Pouco depois dos ataques de 11 de Setembro, o prédio em que ficava a Battle Station foi vendido para dar espaço a apartamentos de luxo, e Rammellzee e sua esposa, Carmela Zagari, se mudaram para um lugar menor e mais convencional em Battery Park City. Quase 20 anos de trabalhos de sua arte obsessiva foram colocados em um guarda-móveis.

Mas alguns dos trabalhos estão começando a reaparecer. Uma recriação da Battle Station, com luz negra e aparência de bunker, foi um dos elementos mais comentados de "Art in the Street", uma mostra de grafites promovida no ano passado no Museum of Contemporary Art de Los Angeles.

Em 8 de março, a Suzanne Geiss Company, uma galeria nova no SoHo, abriu sua mostra inaugural, suspendendo dois conjuntos de trabalhos que Rammellzee chamava de "letter racers" (corredores de letra).

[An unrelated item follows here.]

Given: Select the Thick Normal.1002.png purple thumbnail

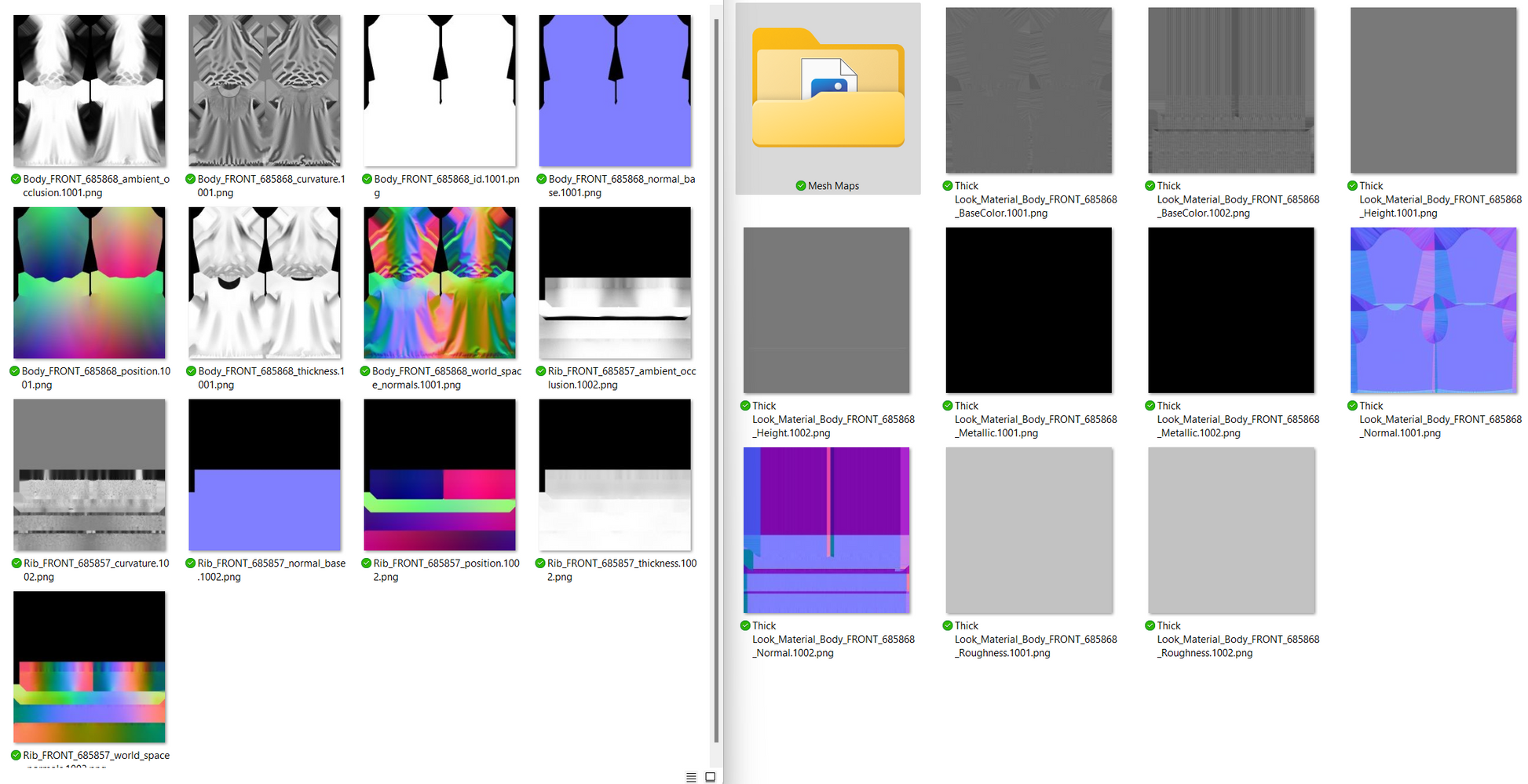Looking at the screenshot, I should [x=827, y=531].
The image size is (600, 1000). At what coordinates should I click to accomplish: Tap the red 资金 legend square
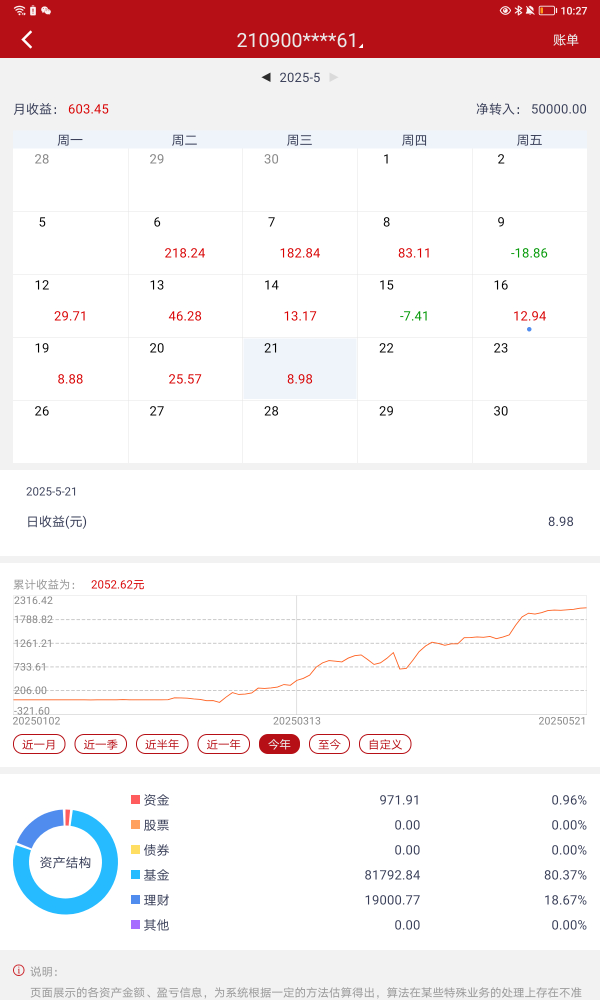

São esculturas que lembram naves espaciais e que representam as letras, de A a Z, feitas de pedaços e resquícios de artigos de consumo como óculos de sol, carrinhos de brinquedo, guarda-chuvas baratos, canetas Bic e tampas de desodorantes.

O único outro conjunto completo dos corredores, feito de madeira pintada de dourado e pedaços de bonequinhas Kewpie e dinossauros de plástico, está no Museum of Modern Art de Nova York, até 14 de maio, na mostra "Printin'".

As esculturas já começaram a remodelar a reputação de um artista visto pelo mundo das artes inicialmente mais com curiosidade que com interesse sério.

Rammellzee foi um artista do hip-hop? Na década de 1980, ele foi um MC de renome e seu single de 1983 "Beatpop", feito com K-Rob, virou um marco do hip-hop; sua capa foi criada por Jean-Michel Basquiat, amigo de Rammellzee.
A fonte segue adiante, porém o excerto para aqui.